All of lore.kernel.org
 help / color / mirror / Atom feed
* [PATCH] [RFC] watchdog/softlockup: Fix softlockup_stop_all() hungtask bug
@ 2021-09-16 17:56 Jinhui Guo
  2021-09-16 19:44 ` Andrew Morton
  2021-09-17 13:49   ` kernel test robot
  0 siblings, 2 replies; 5+ messages in thread
From: Jinhui Guo @ 2021-09-16 17:56 UTC (permalink / raw)
  To: akpm, pmladek, peterz, valentin.schneider; +Cc: linux-kernel, guojinhui

If NR_CPUS equal to 1, it would trigger hungtask, it can be
triggered by follow command:
	echo 0 > /proc/sys/kernel/watchdog
	echo 1 > /proc/sys/kernel/watchdog
The hungtask stack:
	__schedule
	schedule
	schedule_timeout
	__wait_for_common
	softlockup_stop_fn
	lockup_detector_reconfigure
	proc_watchdog_common
	proc_watchdog
	proc_sys_call_handler
	vfs_write
	ksys_write
The watchdog_allowed_mask is completely cleared when the
watchdog is disabled.
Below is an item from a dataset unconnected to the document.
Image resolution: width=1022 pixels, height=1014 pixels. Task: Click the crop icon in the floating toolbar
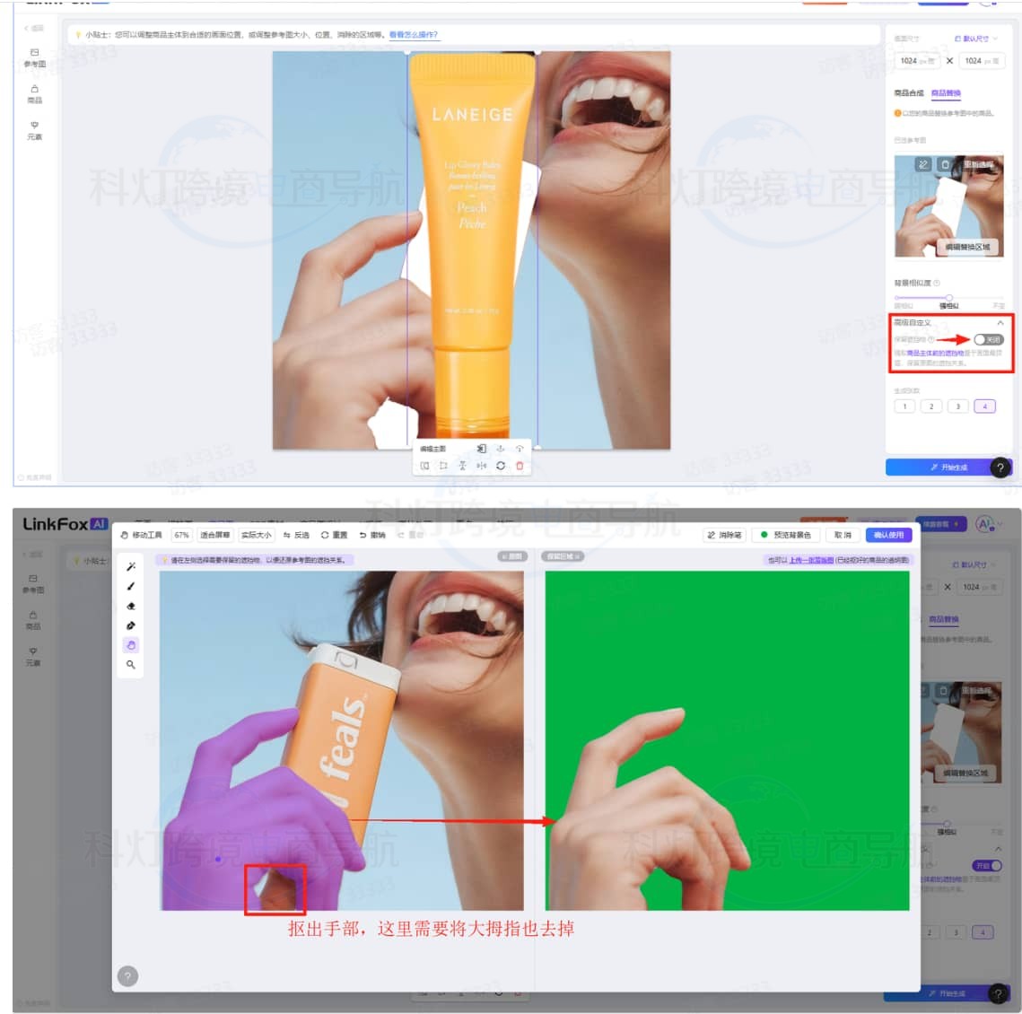(x=443, y=466)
But the macro for_each_cpu() assume
all masks are "1" when macro NR_CPUS equal to 1. It makes
watchdog_allowed_mask not work at all.

Fixes: be45bf5395e0 ("watchdog/softlockup: Fix cpu_stop_queue_work() double-queue bug")

Cc: Andrew Morton <akpm@linux-foundation.org>
Cc: Petr Mladek <pmladek@suse.com>
Signed-off-by: Jinhui Guo <guojinhui@huawei.com>
---
 include/linux/cpumask.h | 5 +++--
 1 file changed, 3 insertions(+), 2 deletions(-)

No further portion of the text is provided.